From the first line to the last, please write out the data exactly.

**Information supplied**
□ □ □
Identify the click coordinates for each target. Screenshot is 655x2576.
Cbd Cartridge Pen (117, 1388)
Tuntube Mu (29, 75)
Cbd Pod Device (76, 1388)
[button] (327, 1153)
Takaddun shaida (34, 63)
□ □ □
**Written reply**
Identify the click coordinates for each target. Screenshot is 655x2576.
Cbd Cartridge Pen (117, 1388)
Tuntube Mu (29, 75)
Cbd Pod Device (76, 1388)
[button] (327, 1153)
Takaddun shaida (34, 63)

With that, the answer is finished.